I trained as much as I could while I was pregnant because I knew I wanted to get back into the gym soon after the babies were born. I pretty much did everything up to ten weeks. I felt pretty exhausted but I pushed through because I knew I didn’t have much time left. At 12 weeks, the doctor told me, “No shear on my uterus,” so I stopped tumbling and vaulting. At about 16 weeks, the contractions started so I was told to stop using my abs. At that point I could mostly just do small swings and handstands, but I tried to continue a strength regimen that didn’t use my abs, and I swam. At 28 weeks, I got put on bed rest for pre‐term contractions, which is pretty common with twins. At 34 weeks, when the babies were mature enough to be born if they decided it was time, I got to come off bed rest, so I did some more handstands, but mostly just walked and did yoga. At 37 weeks, I got put on bed rest again for high blood pressure, so that was the end of exercise pre‐birth.

You returned to competition just eight weeks after giving birth to twins via Csection. Why did you decide to return to
competition so soon after giving birth and compete this season? And what was it like? 
I wanted to be able to compete at NAIGC Nationals this year, so I figured the earlier I start competing, the better, even if I was only doing very basic skills.

When I first started, I couldn’t do backward rolls or forward rolls, which I’ve been doing since before I could remember. For the first week or so, I could barely make a front tuck on floor and I hit my butt on the vault trying to do a handspring. It was confusing because I felt like my body awareness was completely off. I was never where I thought I was; the feedback loop was broken. I definitely felt myself get stronger each week, and now that I have been back for eight weeks, I’m definitely starting to feel more like myself.

I’ve gotten to the point where I can see myself getting back to where I was in just a few months.

Do you think other women could have a future in men’s gymnastics?
Really, I feel like any woman who is willing to put in the time training can be successful at men’s gymnastics especially if they have good basics from years of women’s gymnastics. In my opinion, I think it’s surprising that in this modern age, no one has questioned the fact that there is no “men’s gymnastics” for women and “women’s gymnastics” for men. Why can’t there just be six-event gymnastics (hexagymnastics?) and four-event gymnastics (quadragymnastics?) where men and women don’t necessarily compete against each other, but are at least allowed to do the same sport.

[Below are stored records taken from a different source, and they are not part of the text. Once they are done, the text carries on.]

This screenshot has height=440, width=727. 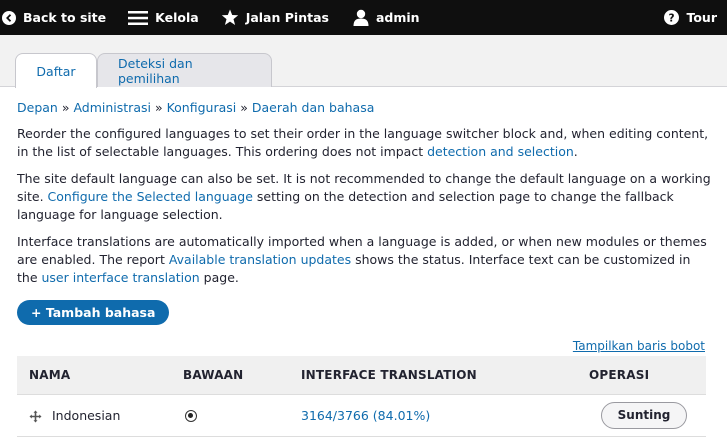 What do you see at coordinates (219, 278) in the screenshot?
I see `description-text: page.` at bounding box center [219, 278].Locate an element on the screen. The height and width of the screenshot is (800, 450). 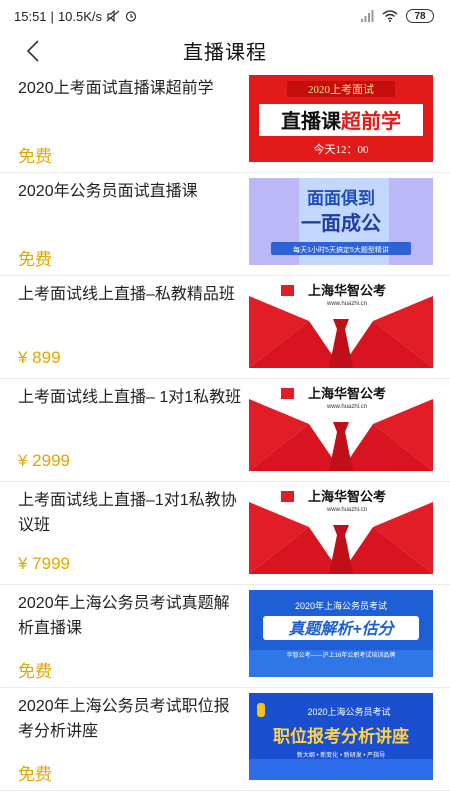
status-right: 78 is located at coordinates (397, 16).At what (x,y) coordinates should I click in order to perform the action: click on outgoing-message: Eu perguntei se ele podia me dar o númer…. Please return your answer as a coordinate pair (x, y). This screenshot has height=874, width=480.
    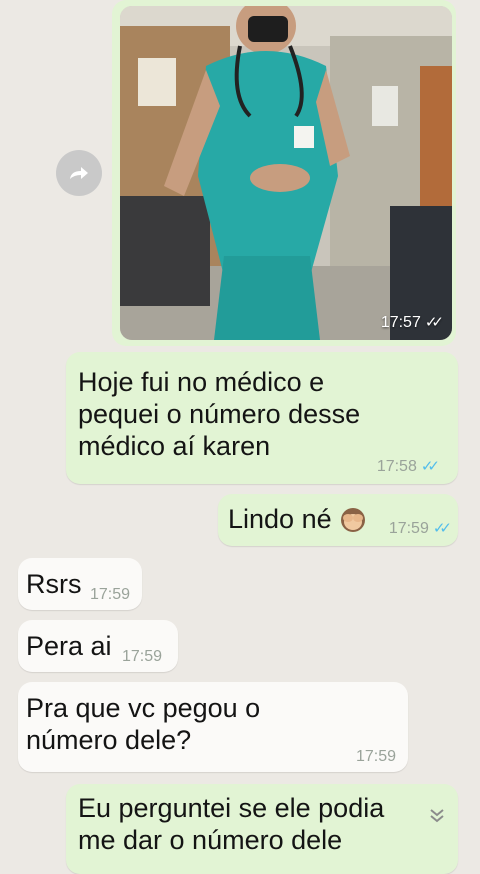
    Looking at the image, I should click on (262, 829).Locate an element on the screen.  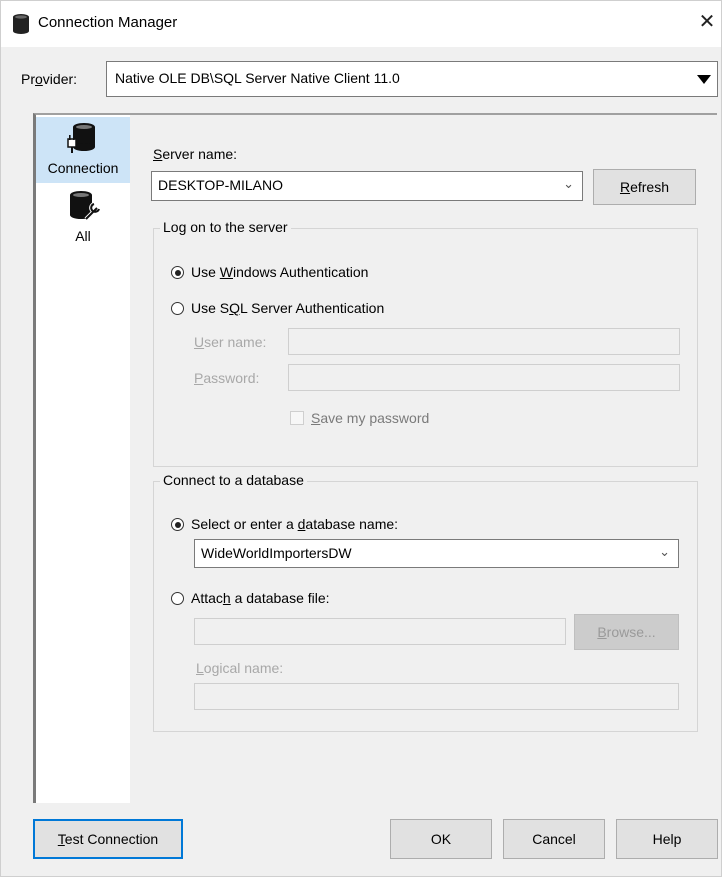
database-name-combobox: WideWorldImportersDW ⌄ is located at coordinates (436, 554). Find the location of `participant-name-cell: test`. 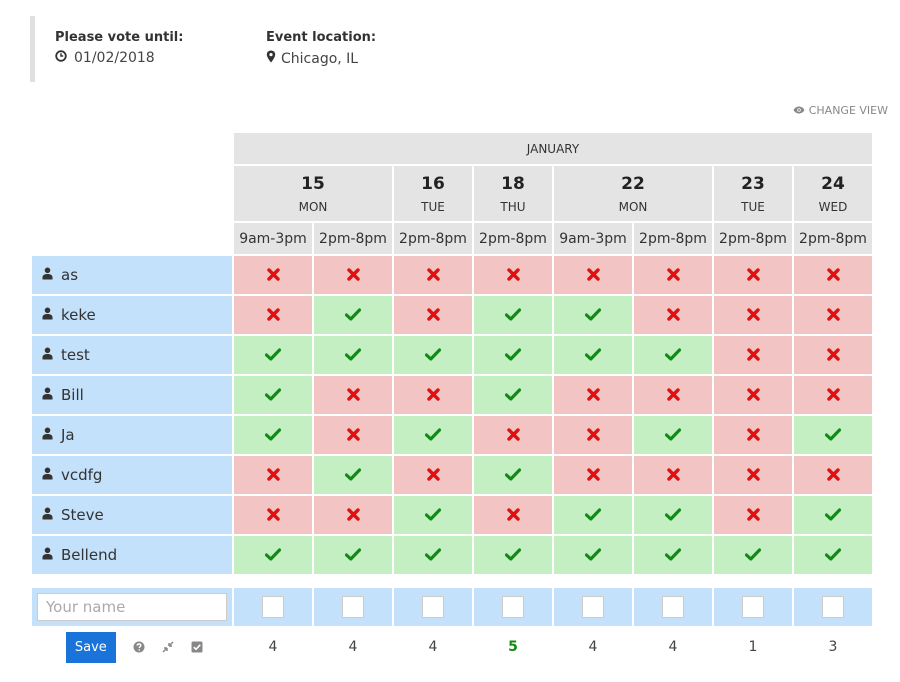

You don’t really see this in other sports, where the men’s version is so completely different from the women’s. Women’s gymnastics evolved the way it did because people believed that women weren’t strong enough to support themselves on their hands for long periods of time like the men can. I think if you watch uneven bars these days, you can see that is definitely not true. And even women who have had children like Oksana Chusovitina [who is 39 and planning to compete at her seventh Olympic Games in Rio] or myself are still capable of being incredibly strong. If I can do men’s gymnastics just eight weeks after giving birth to twins, then there are many other women out there who could do really incredible things in the sport. I really want other women to be able to see that.

This interview has been condensed and edited.